Stored data:
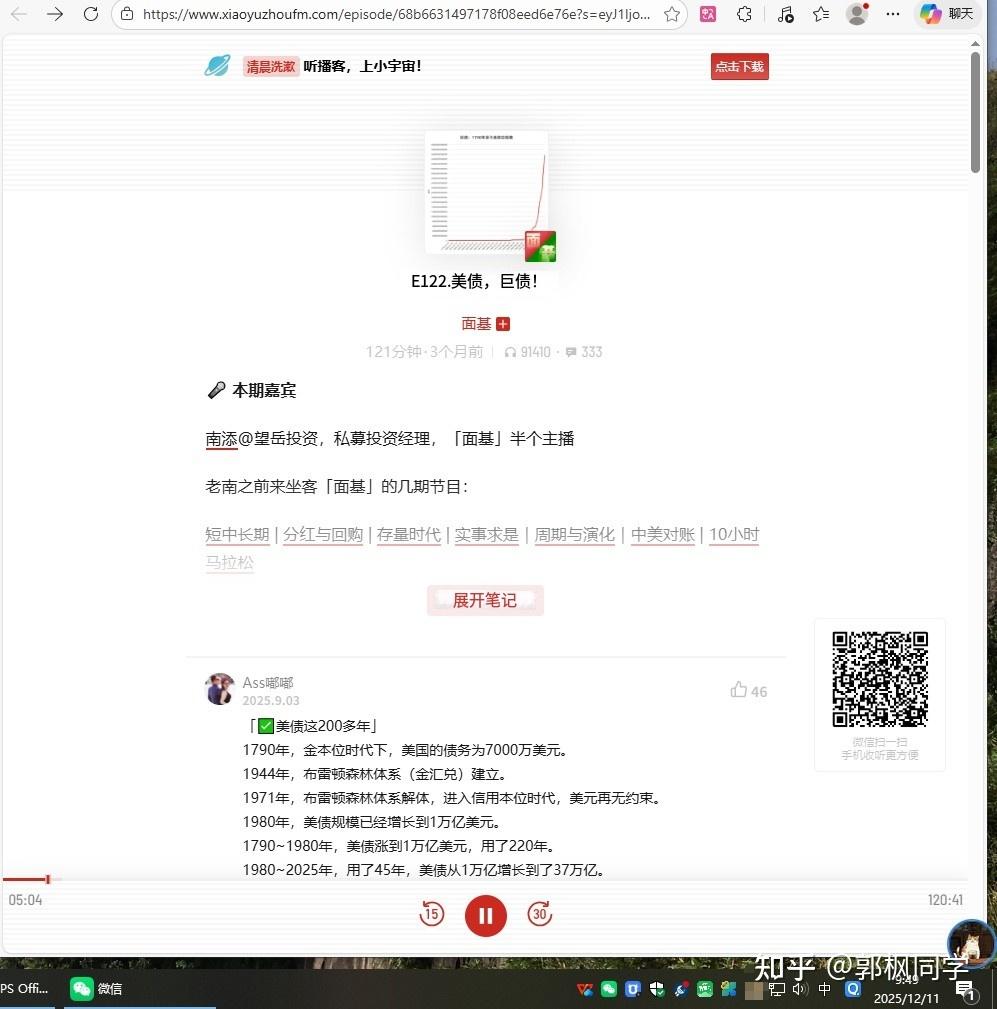Viewport: 997px width, 1009px height.
Task: Rewind audio 15 seconds
Action: click(x=432, y=914)
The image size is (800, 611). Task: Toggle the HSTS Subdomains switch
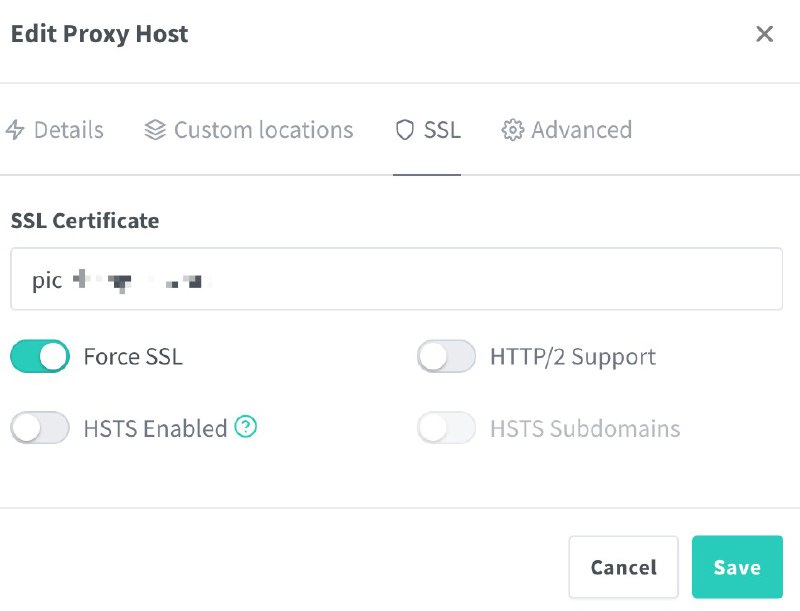tap(446, 428)
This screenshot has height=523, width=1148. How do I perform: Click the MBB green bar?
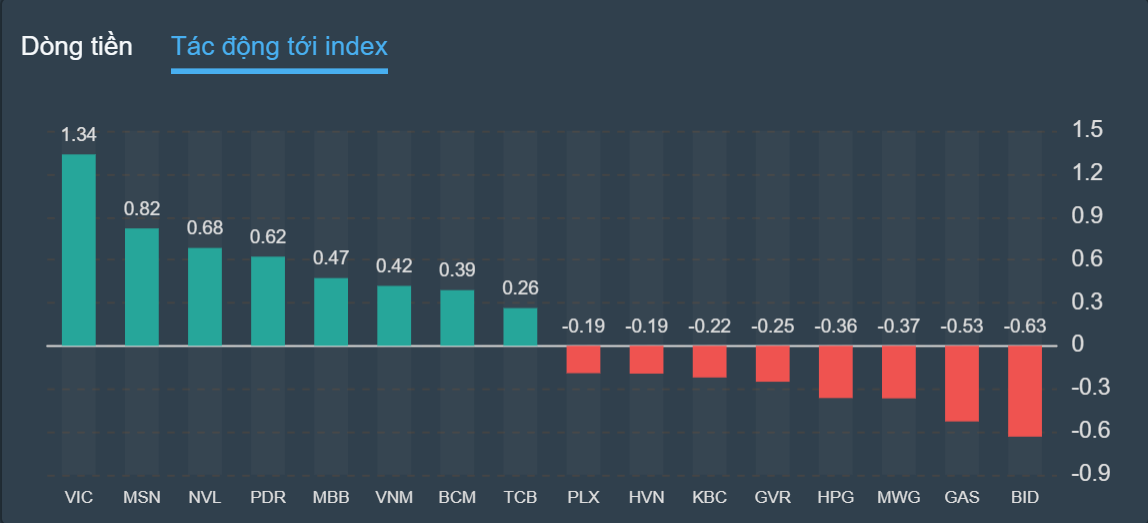(x=331, y=312)
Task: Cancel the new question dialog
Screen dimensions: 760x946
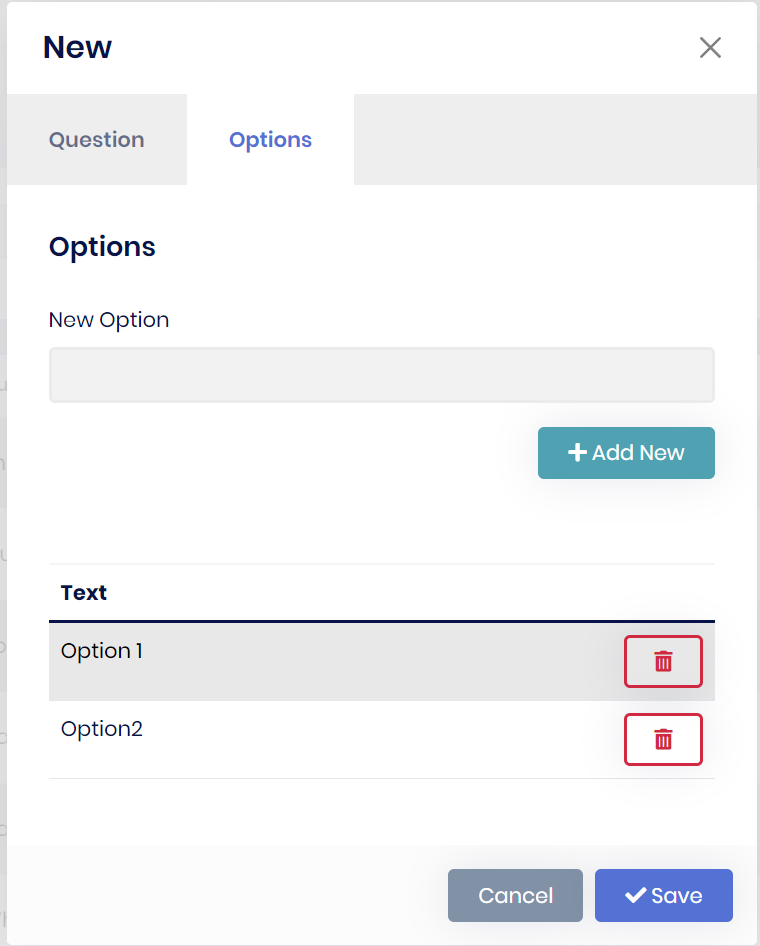Action: [515, 895]

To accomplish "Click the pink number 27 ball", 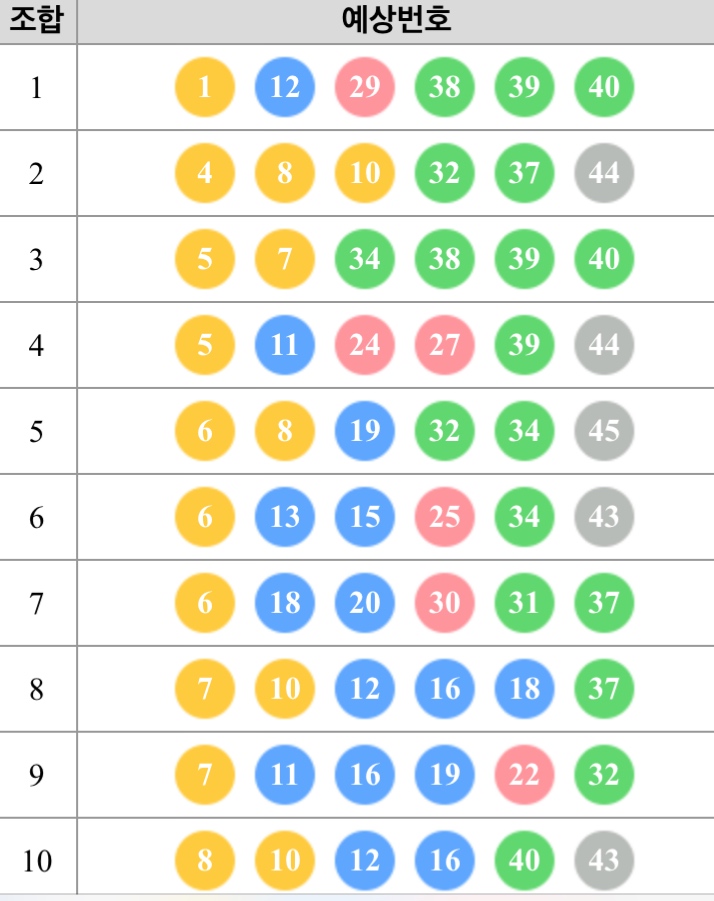I will point(445,345).
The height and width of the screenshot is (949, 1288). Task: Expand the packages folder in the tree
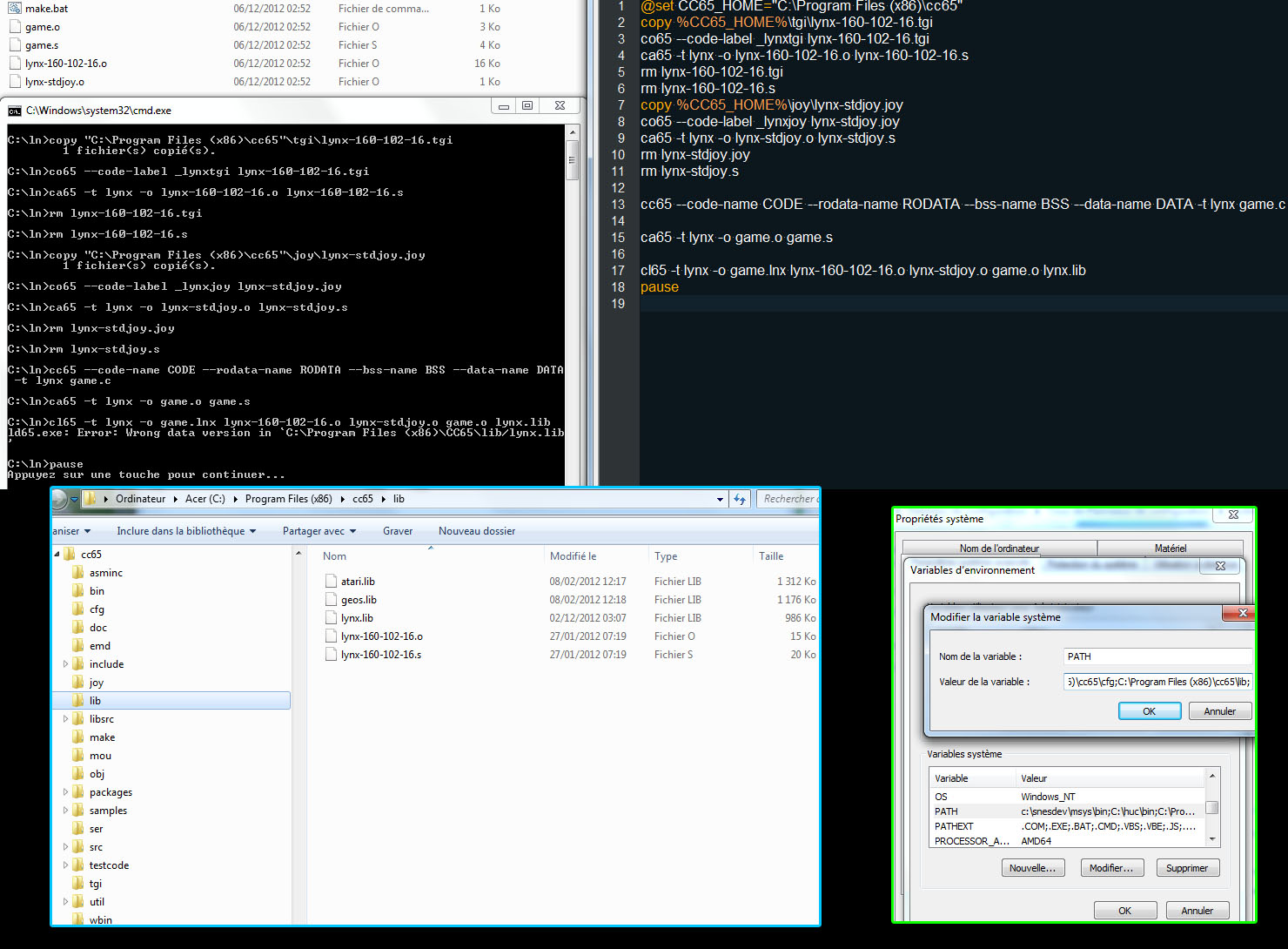click(x=65, y=792)
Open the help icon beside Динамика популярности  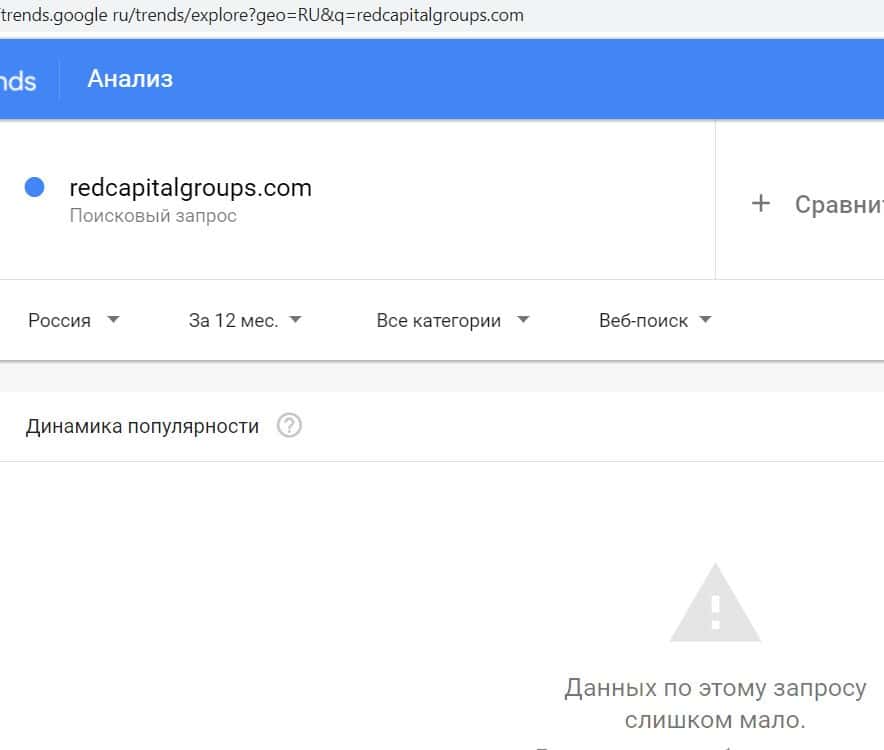click(x=289, y=426)
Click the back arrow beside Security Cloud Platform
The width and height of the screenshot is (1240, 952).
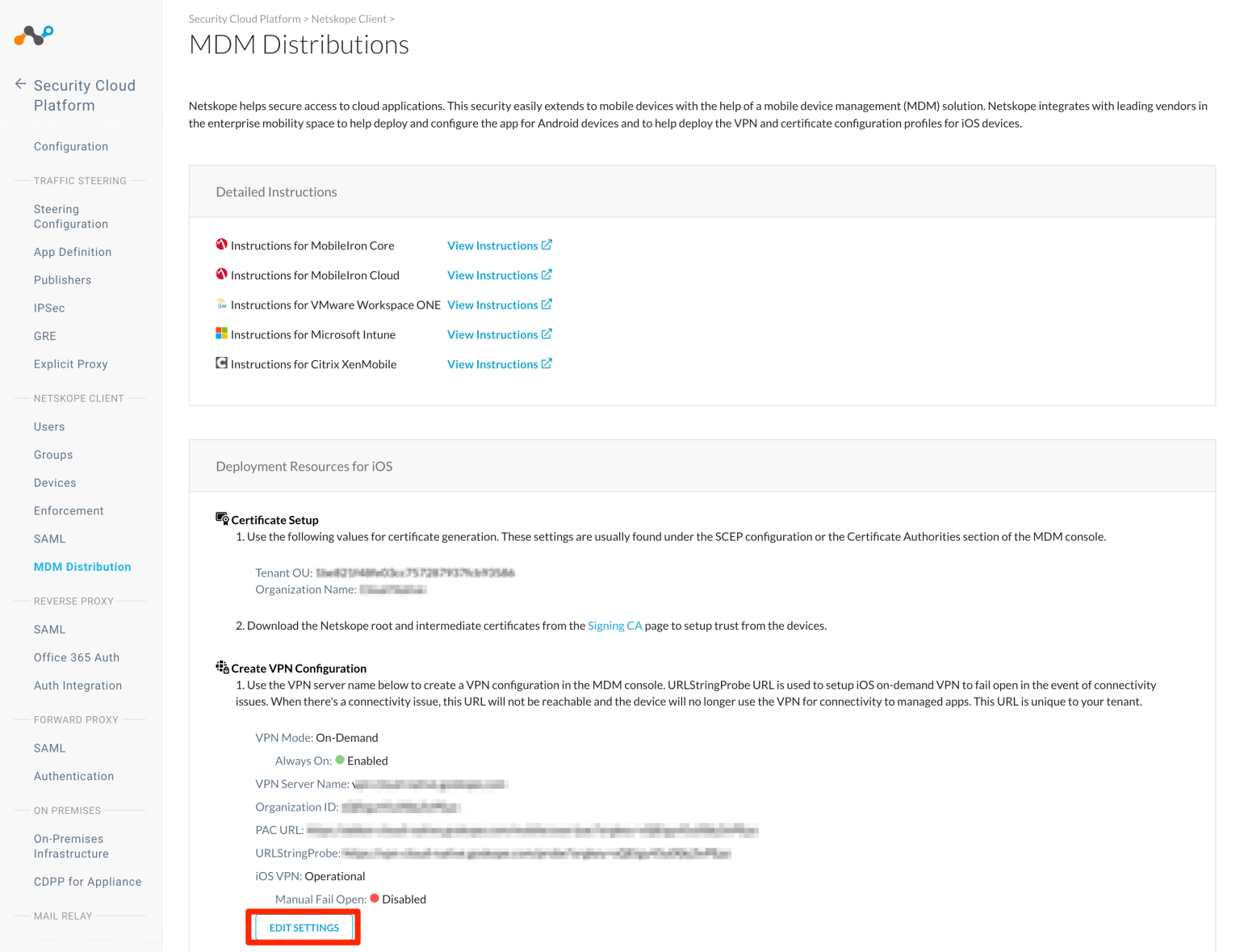pos(19,85)
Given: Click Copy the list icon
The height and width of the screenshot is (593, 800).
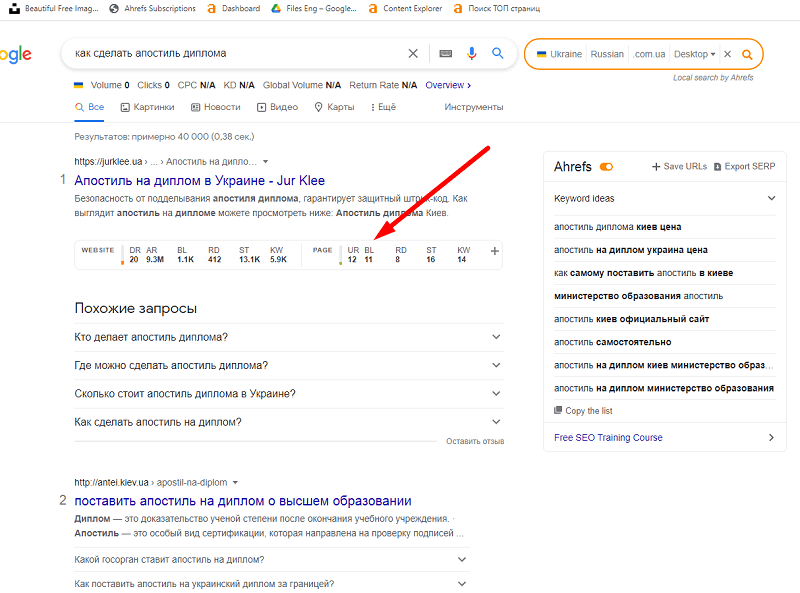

» TASK ITEM
Extract exactly the lines above from the line containing "Given: Click Copy the list icon" through the last one, both ends included, but not the pictures.

» FINISHED TASK
Given: Click Copy the list icon
The height and width of the screenshot is (593, 800).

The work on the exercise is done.